**Provided material:**
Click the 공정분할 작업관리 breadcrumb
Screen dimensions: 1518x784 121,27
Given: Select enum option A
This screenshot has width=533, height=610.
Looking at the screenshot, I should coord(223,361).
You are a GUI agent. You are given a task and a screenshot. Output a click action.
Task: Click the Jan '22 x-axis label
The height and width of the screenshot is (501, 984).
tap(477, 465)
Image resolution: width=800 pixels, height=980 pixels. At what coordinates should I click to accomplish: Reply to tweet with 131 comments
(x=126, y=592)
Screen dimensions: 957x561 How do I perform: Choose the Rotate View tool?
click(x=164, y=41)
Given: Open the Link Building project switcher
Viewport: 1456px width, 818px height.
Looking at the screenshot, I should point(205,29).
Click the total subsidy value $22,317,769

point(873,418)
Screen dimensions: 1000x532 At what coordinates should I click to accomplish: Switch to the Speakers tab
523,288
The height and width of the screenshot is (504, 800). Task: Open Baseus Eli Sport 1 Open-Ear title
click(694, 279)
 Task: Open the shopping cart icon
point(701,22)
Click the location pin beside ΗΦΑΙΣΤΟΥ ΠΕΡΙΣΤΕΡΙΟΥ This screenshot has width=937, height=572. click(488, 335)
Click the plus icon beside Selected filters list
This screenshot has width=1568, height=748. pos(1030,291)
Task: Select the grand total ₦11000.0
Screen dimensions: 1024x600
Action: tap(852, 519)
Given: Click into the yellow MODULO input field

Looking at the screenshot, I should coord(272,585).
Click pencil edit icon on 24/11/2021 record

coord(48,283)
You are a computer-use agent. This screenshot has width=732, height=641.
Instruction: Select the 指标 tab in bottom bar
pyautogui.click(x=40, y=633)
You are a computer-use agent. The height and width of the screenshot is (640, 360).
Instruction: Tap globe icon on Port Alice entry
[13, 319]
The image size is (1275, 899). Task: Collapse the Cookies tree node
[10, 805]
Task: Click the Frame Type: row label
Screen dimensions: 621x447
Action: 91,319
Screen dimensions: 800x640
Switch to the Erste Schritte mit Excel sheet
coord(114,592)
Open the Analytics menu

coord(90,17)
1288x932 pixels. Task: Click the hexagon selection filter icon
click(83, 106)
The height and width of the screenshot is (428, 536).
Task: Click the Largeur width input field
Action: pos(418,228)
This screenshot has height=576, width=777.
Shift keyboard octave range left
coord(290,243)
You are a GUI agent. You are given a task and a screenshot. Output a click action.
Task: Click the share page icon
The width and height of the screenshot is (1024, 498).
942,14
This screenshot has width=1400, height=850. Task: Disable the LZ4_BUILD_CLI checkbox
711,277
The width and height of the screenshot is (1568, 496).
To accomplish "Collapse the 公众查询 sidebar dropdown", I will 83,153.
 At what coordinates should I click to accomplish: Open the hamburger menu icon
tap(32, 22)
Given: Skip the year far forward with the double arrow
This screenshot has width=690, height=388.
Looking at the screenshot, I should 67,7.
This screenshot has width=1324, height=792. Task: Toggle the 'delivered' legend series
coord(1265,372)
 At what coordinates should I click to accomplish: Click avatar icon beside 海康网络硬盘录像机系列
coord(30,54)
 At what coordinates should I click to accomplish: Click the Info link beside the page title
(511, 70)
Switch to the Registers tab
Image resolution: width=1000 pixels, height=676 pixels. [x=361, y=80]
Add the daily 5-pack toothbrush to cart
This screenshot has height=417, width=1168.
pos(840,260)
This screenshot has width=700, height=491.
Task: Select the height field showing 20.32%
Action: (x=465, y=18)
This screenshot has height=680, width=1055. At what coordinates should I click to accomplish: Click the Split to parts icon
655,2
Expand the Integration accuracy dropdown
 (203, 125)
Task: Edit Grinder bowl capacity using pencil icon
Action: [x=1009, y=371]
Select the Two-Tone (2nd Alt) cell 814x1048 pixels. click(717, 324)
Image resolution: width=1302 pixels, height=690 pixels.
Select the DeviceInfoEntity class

**What you need to do:** Start at the line containing "This screenshot has height=680, width=1055.". Repeat it and each line after it, word for word, to the end of the records.

**Your response:**
This screenshot has height=680, width=1055. At what coordinates should I click to accomplish: Click the Split to parts icon
655,2
Expand the Integration accuracy dropdown
 (203, 125)
Task: Edit Grinder bowl capacity using pencil icon
Action: [x=1009, y=371]
Select the Two-Tone (2nd Alt) cell 814x1048 pixels. click(717, 324)
Image resolution: width=1302 pixels, height=690 pixels.
Select the DeviceInfoEntity class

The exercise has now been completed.